I couldn't let this summer go without posting another recipe for ice cream. Today's story was inspired, once more, by Pellegrino Artusi. It begins with a small dose of food history and ends with a modest version of his redcurrant gelato that was published in Science in the Kitchen and the Art of Eating Well (1891).
Early versions of ice cream appeared several thousand years ago. Chinese, Persian and Roman emperors and their courtiers were all partial to mixtures of fruit, honey and iced water. By the seventeenth century, royal and noble palates in Europe had been introduced to more sophisticated versions: cream ice and water ice. The first was prepared with milk, cream, sugar and yolks. The second with fruit, sugar and water. The method of preparation was fairly complicated until the first ice cream makers were invented in the second half of the nineteenth century. Storage was also difficult without refrigerators. However, ice cream became wildly popular on both sides of the Atlantic and best-selling cookbooks featured a lot of recipes for both cream and water ices.

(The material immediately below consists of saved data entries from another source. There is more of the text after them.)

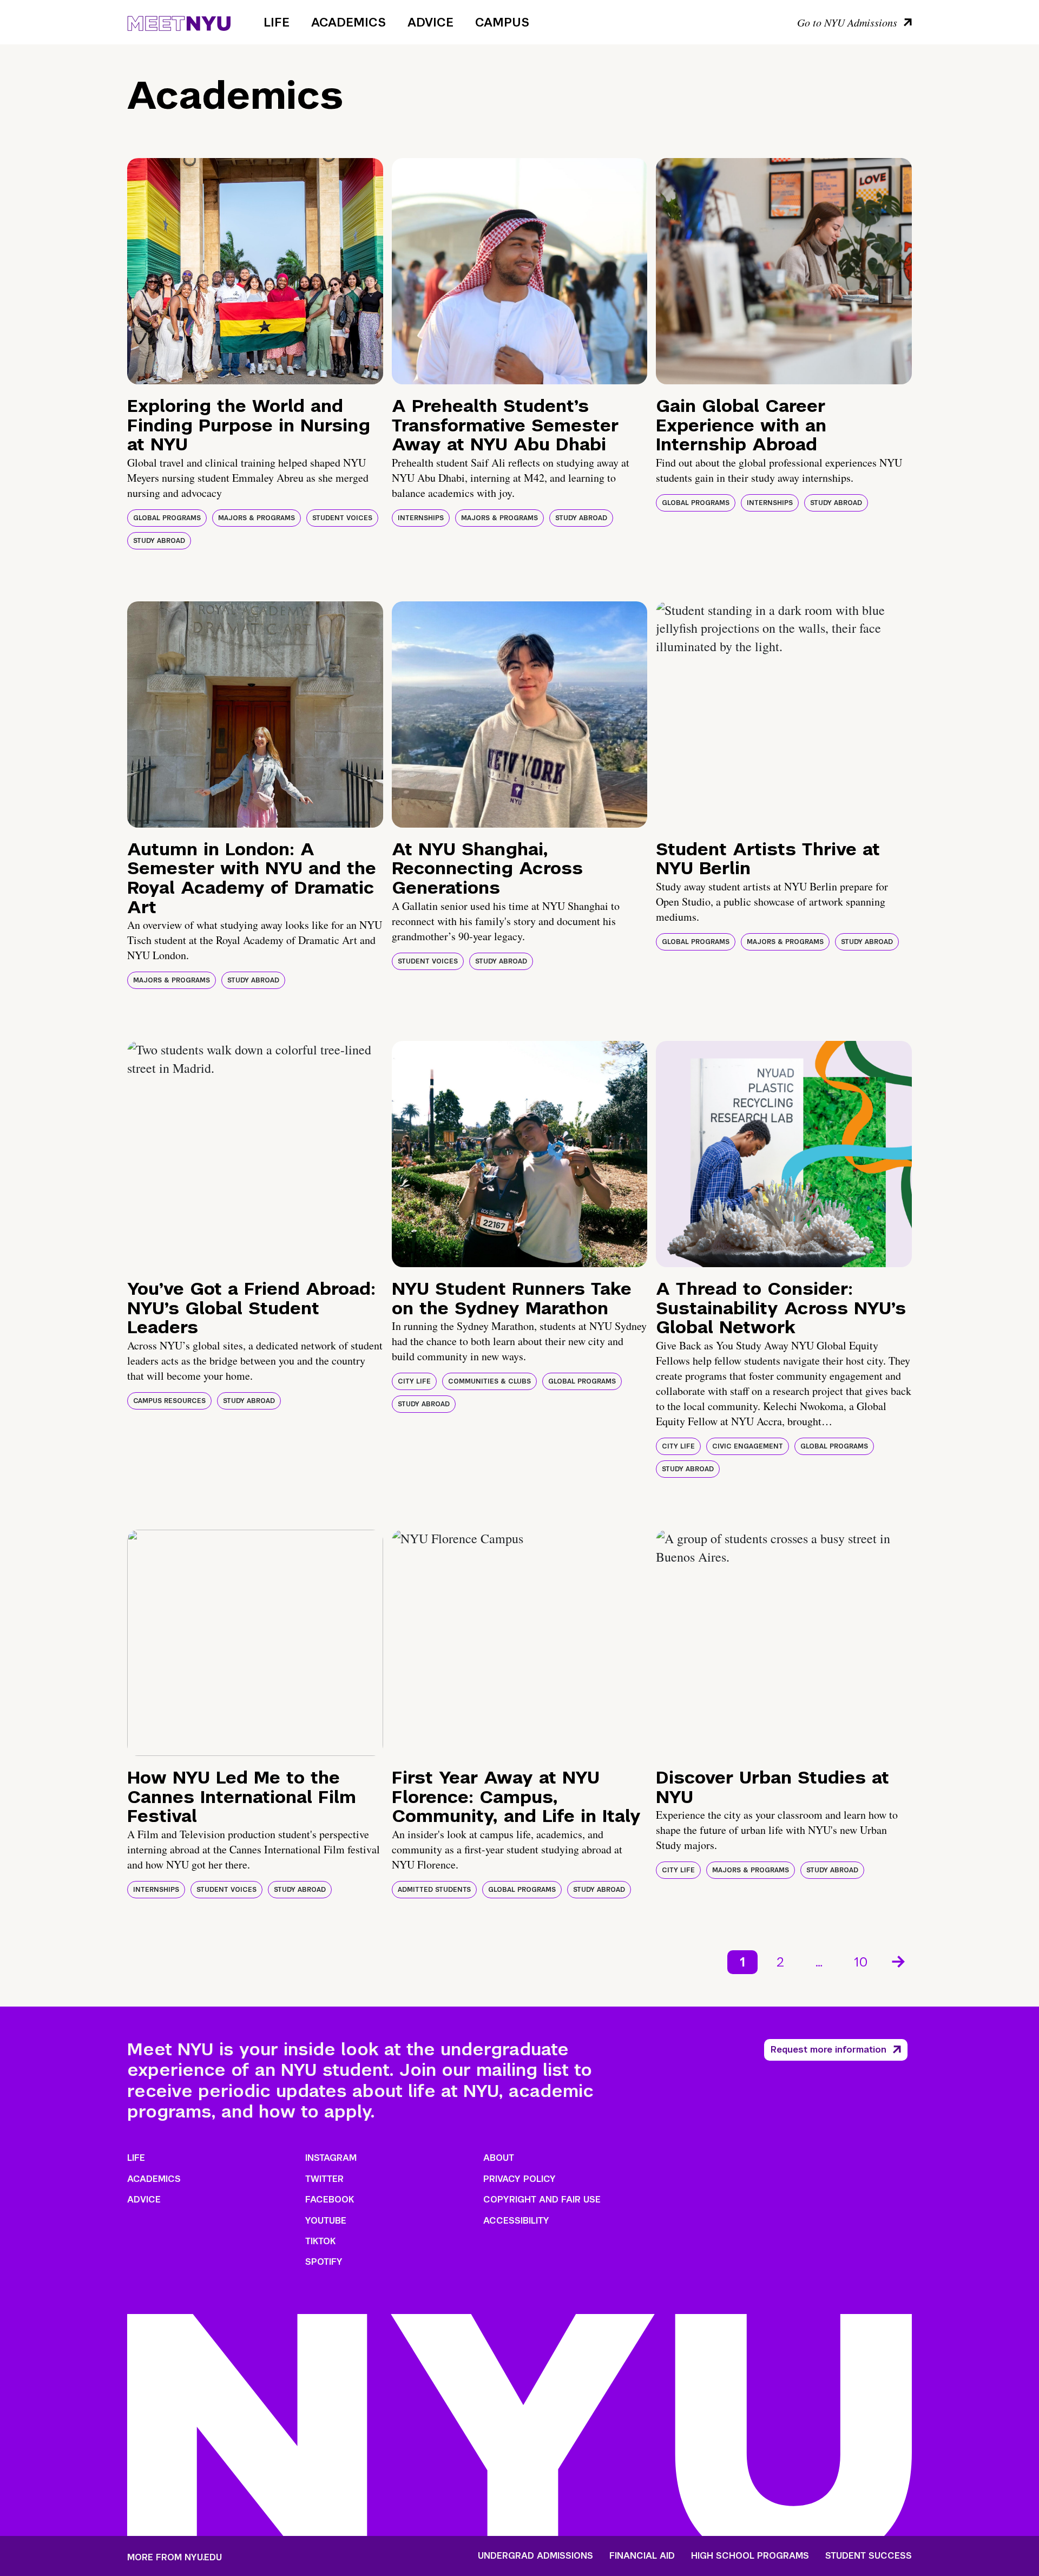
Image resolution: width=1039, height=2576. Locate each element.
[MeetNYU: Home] (179, 21)
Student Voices (342, 518)
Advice (430, 22)
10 (861, 1962)
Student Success (868, 2556)
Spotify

C. J. Trew - Ficus carica - Plantae Selectae... v. 8 (t. 73) - 1771 |
Today we enjoy several kinds of ice cream without milk, including sorbet and granita that noone would confuse with either gelato or parfait - but for nineteenth century authors, the line between ice cream and sorbet was very easy to cross. That's why Pellegrino Artusi defined them both as gelati and called ice cream, in particular, gelato di crema.
One difference between sorbet and granita lies in their degree of creaminess. To avoid crystallization in either recipe, gourmet chefs still use egg whites but Agnes Bertha Marshall (1855-1905), the English 'queen of ices', replaced eggs with gelatine. Besides that, her sorbets were flavored with alcoholic drinks and painted with artificial colours. Other tricks for achieving creaminess during the nineteenth century included the use of large amounts of sugar, either directly or in the form of syrups. French cookbook authors, such as Pierre Lacam in 1878, advised to mix syrups with conserved fruit juices and equal amounts of water - at specific temperatures for every time of the year. His basic recipe for sorbet used: 1lt water, 1.5lt conserved fruit juice, and 1.25kg sugar. On the contrary, Pellegrino Artusi used only fresh ingredients, adjusting the flavor and texture of his granitas with a bit of lemon, and sometimes orange, juice. Although fashionable circles in England, France and the United States enjoyed a wide variety of gourmet cream and water ices, Science in the Kitchen and the Art of Eating Well followed a century-old tradition using discreetly flavored ingredients, like almonds, orange skin and jasmine petals.